### Introduction

In this blog, we examine one of the fundamentals of panel data analysis, the one-way error component model. Today we will:

- Explain the theoretical one-way error component model.
- Consider fixed effects vs. random effects.
- Estimate models using an empirical example.

## The theoretical one-way error component model

The one-way error-component model is a panel data model which allows for individual-specific or temporal-specific error components

$$ \begin{equation}y_{it} = \alpha + X_{it} \beta + u_{it} \label{OWEM}\end{equation}$$ $$ u_{it} = \mu_{i} + \nu_{it} $$

where the subscript *i* indicates cross-sections of households, individuals, firms, countries, etc. and the subscript *t* indicates time periods.
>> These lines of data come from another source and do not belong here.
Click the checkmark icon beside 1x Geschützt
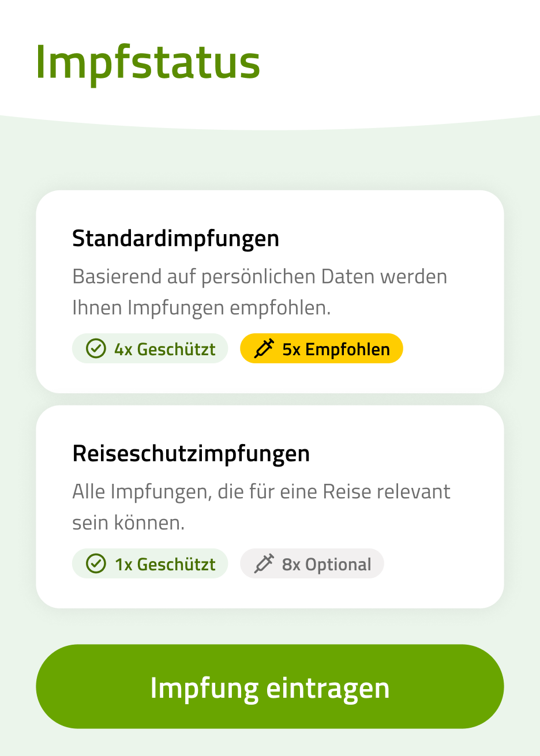 coord(96,564)
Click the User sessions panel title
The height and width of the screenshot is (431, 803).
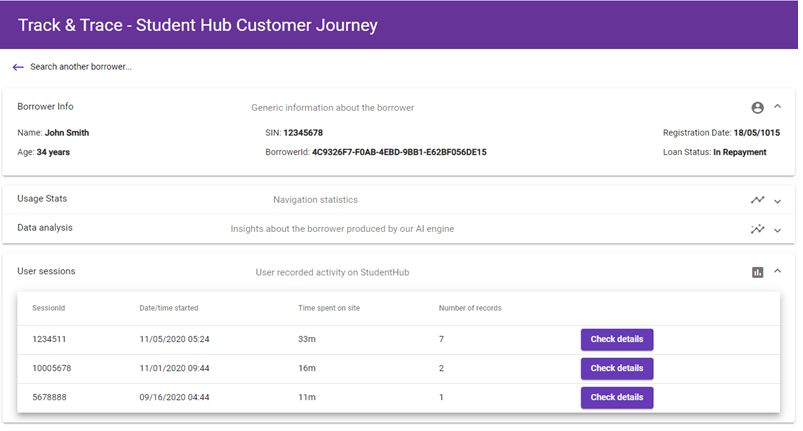(x=46, y=271)
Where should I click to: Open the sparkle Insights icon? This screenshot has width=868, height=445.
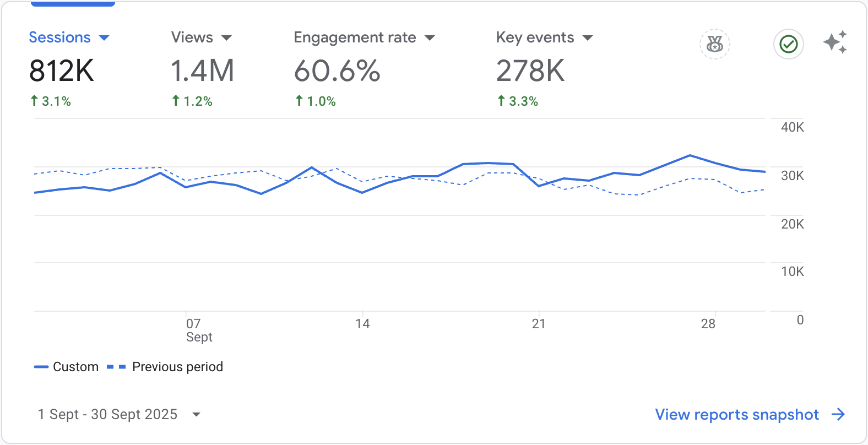coord(835,42)
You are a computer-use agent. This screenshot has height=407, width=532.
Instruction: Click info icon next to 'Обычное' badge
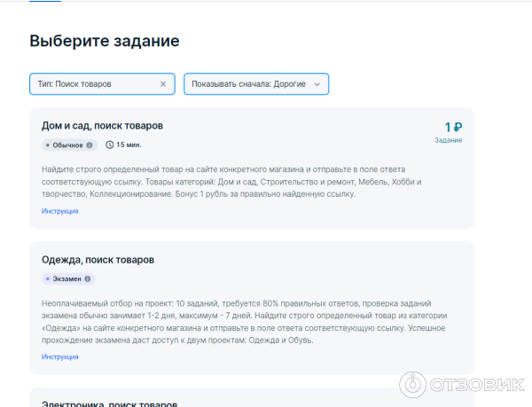click(90, 145)
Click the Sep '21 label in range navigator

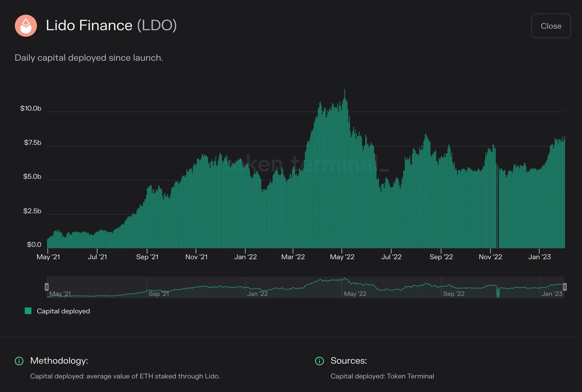click(x=159, y=294)
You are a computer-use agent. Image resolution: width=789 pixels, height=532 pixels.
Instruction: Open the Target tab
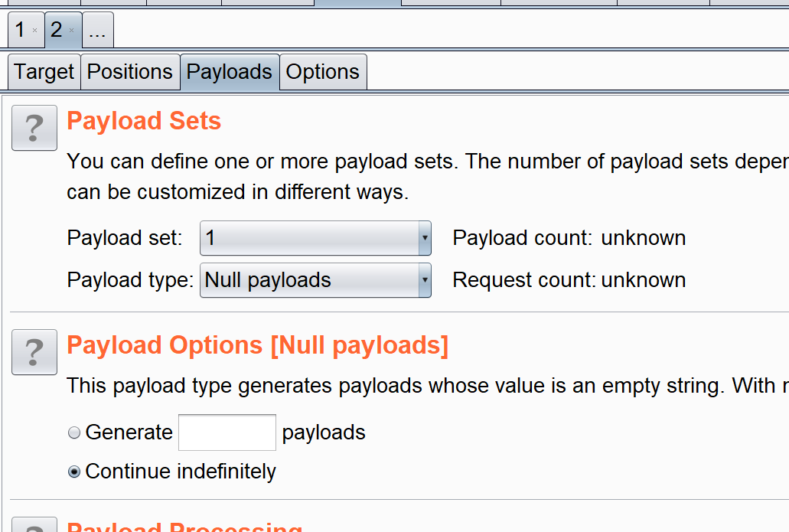44,72
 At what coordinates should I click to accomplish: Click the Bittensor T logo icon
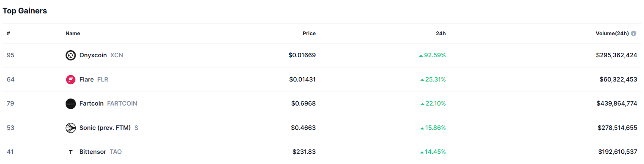tap(70, 152)
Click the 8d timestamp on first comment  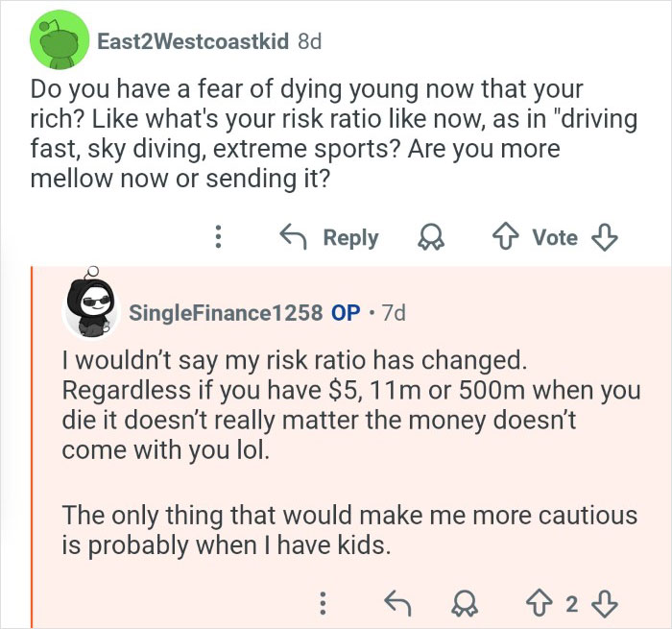click(x=309, y=43)
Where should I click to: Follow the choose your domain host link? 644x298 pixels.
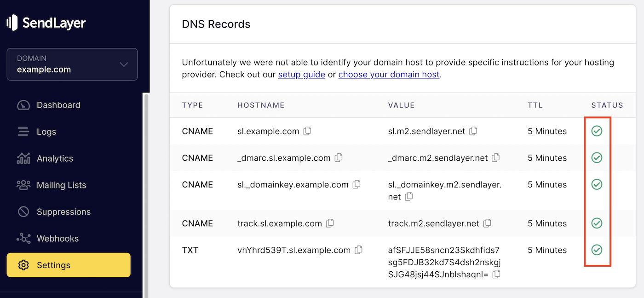click(389, 75)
In this model, the individual-specific error component, $\mu_{i}$, captures any unobserved effects that are different across individuals but fixed across time.
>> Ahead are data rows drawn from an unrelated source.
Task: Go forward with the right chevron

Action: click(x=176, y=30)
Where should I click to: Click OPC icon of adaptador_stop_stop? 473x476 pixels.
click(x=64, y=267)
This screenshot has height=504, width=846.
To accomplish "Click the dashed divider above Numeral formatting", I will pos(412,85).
The one-way error component model | |

$\alpha$ | Variable of interest which measures an intercept that is constant across all individuals and time periods. |

$\beta$ | Variable of interest which measures the effect of x on y. It is constant across all individuals and time periods. |

$\mu_i$ | Individual-specific variation in y which stays constant across time for each individual.In the fixed effects model this is an individual-specific effect to be estimated.In the random effects model this follows a random distribution with parameters that must be estimated. |

$\nu_{it}$ | Usual stochastic regression disturbance which varies across time and individuals. |

## Fixed effects vs. random effects

The two most common approaches to modeling individual-specific error components are the fixed effects model and the random effects model.

The key difference between these two approaches is how we believe the individual error component behaves.
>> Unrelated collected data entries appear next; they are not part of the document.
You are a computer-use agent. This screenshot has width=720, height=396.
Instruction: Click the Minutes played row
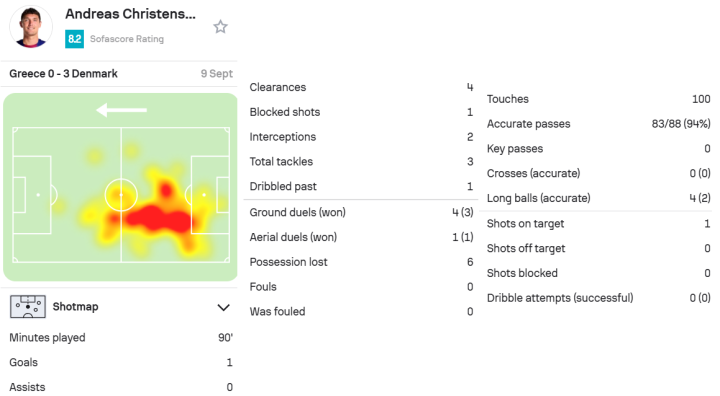click(121, 338)
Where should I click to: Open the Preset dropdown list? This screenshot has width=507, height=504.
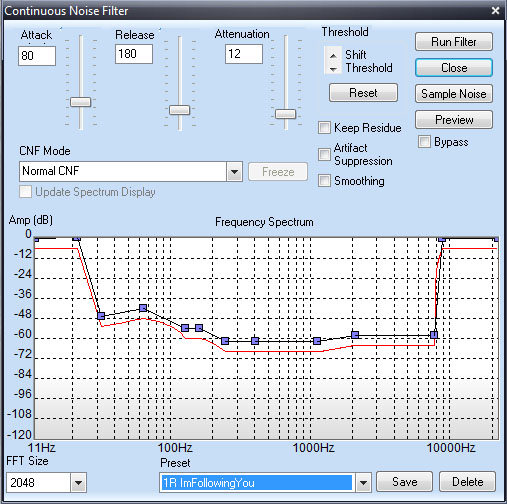tap(363, 482)
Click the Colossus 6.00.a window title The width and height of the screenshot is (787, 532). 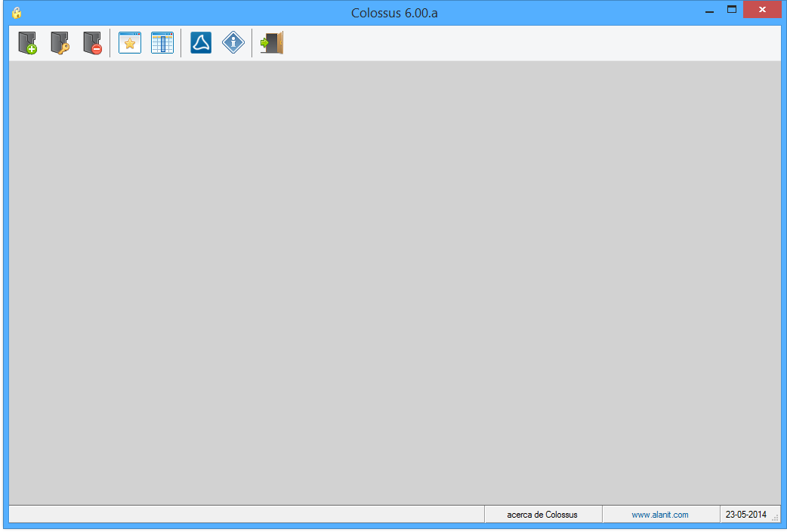pos(394,13)
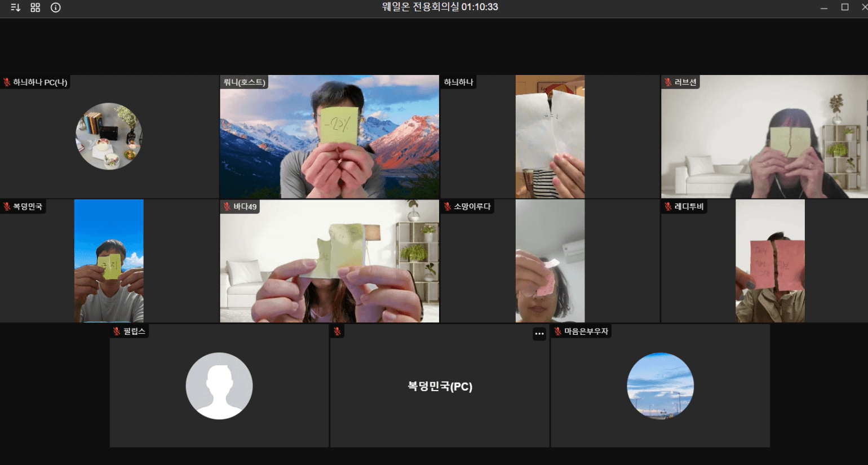The height and width of the screenshot is (465, 868).
Task: Open the meeting info icon
Action: point(56,7)
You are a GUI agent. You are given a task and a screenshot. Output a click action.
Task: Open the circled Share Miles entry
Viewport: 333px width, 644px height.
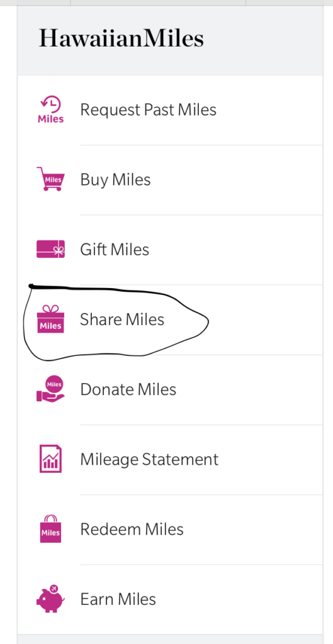click(170, 319)
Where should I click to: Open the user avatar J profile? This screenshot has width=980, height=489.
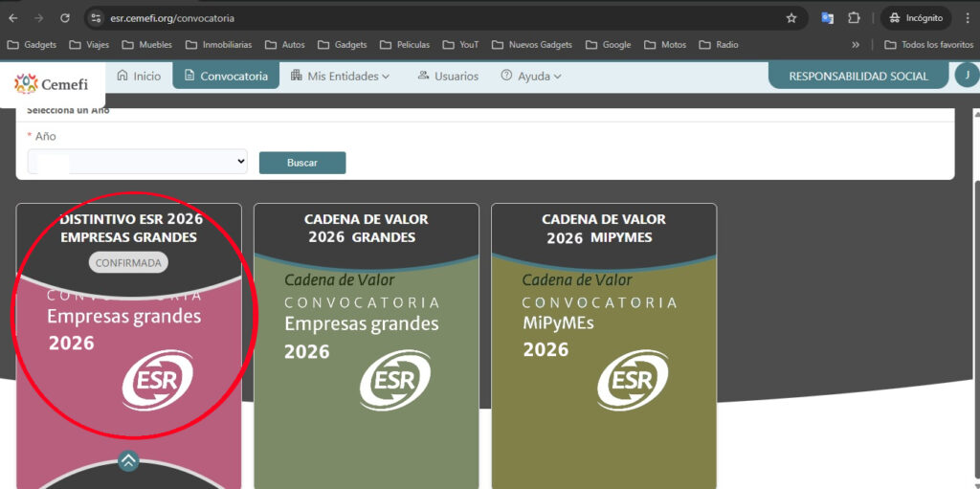click(967, 76)
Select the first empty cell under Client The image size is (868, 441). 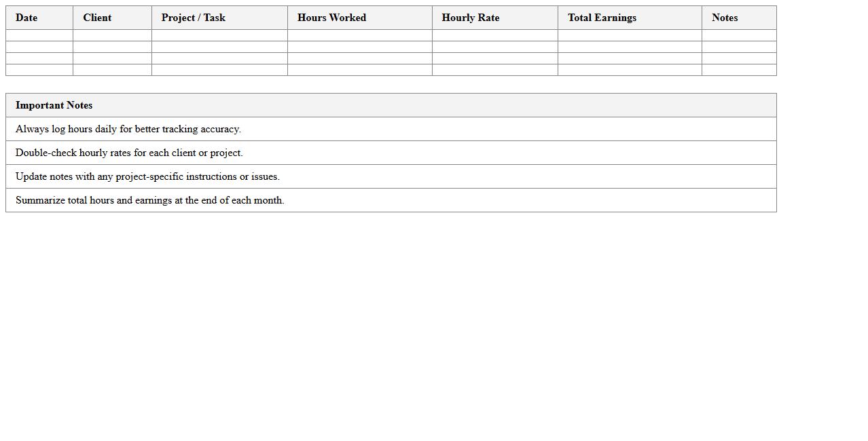coord(112,35)
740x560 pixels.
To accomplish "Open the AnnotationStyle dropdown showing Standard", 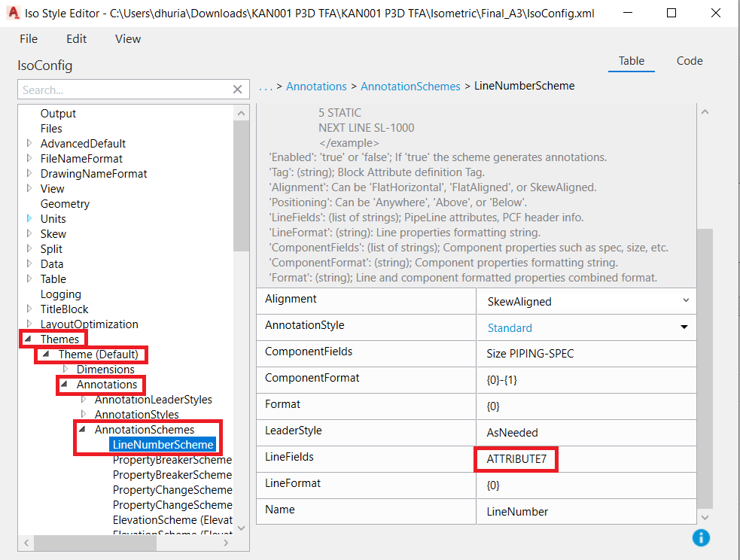I will pyautogui.click(x=684, y=327).
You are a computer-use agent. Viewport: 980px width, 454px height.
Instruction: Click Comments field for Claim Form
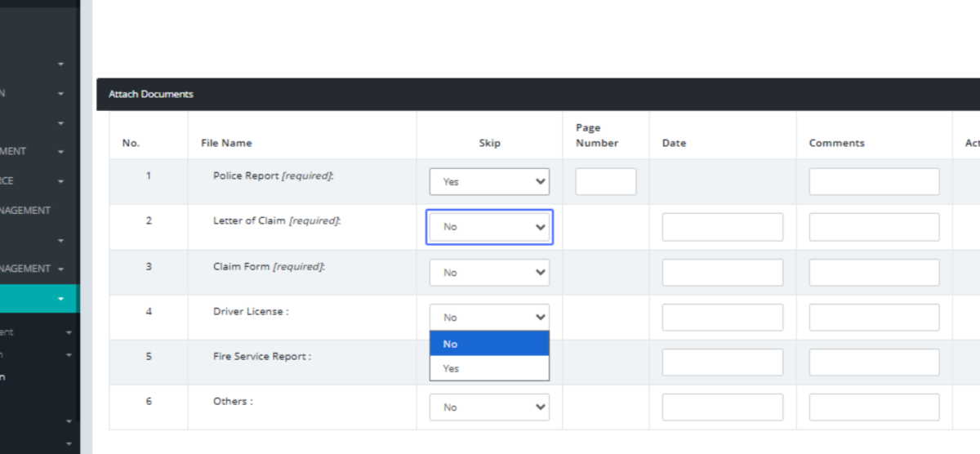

### The fixed effects model

In the fixed effects model the individual error component:

- Can be thought of as an individual-specific intercept term.
- Captures any omitted variables that are not included in the regression.
- Is correlated with other variables included in the model.

Given these assumptions, the fixed effects model can be thought of as a pooled OLS model with individual specific intercepts:

$$\begin{equation}y_{it} = \delta_{i} + X_{it} \beta + \nu_{it}\label{FEM}\end{equation}$$

The intercept term, $\delta_i$, varies across individuals but is constant across time for each individual. This term is composed of the constant intercept term, $\alpha$, and the individual-specific error terms, $\mu_i$.

The distinguishing feature of the fixed effects model is that $\delta_i$ has a true, but unobservable, effect which we must estimate.

### The random effects model

In the random effects model the individual-specific error component, $\mu_i$:

- Is distributed randomly and is independent of $\nu_{it}$.
- Occurs in cases where individuals are drawn randomly from a large population, such as household studies (Baltagi, 2008).
- Is assumed to be uncorrelated with all other variables in the model.
- Random effects impact our model through the covariance structure of the error term.

For example, consider the total error disturbance in the model, $ u_{it} = \mu_{i} + \nu_{it} $. The covariance of the error at time *t* and time *s* depends on the variance of both $\mu_{i}$ and $\nu_{it}:$

$$\begin{equation}cov(u_{it}, u_{is}) = \left\{ \begin{array}{ll} \sigma_{\mu}^2 & \text{for } t \neq s \\ \sigma_{\mu}^2 + \sigma_{\nu}^2 & \text{for } t = s \\ \end{array} \right. \label{REM}\end{equation} $$

The distinguishing feature of the random effects model is that $\mu_i$ does not have a true value but rather follows a random distribution with parameters that we must estimate.

## Estimation

### The fixed effects model

In the fixed effects model, the individual effects introduce an endogeneity that will result in biased estimates if not properly accounted for.

Fortunately, we can make consistent estimates using one of three estimation techniques:

- Within-group estimation
- First differences estimation
- Least squares dummy variable (LSDV) estimation

The first two of these techniques focuses on eliminating the individual effects before estimation. The LSDV method directly incorporates these effects using dummy variables.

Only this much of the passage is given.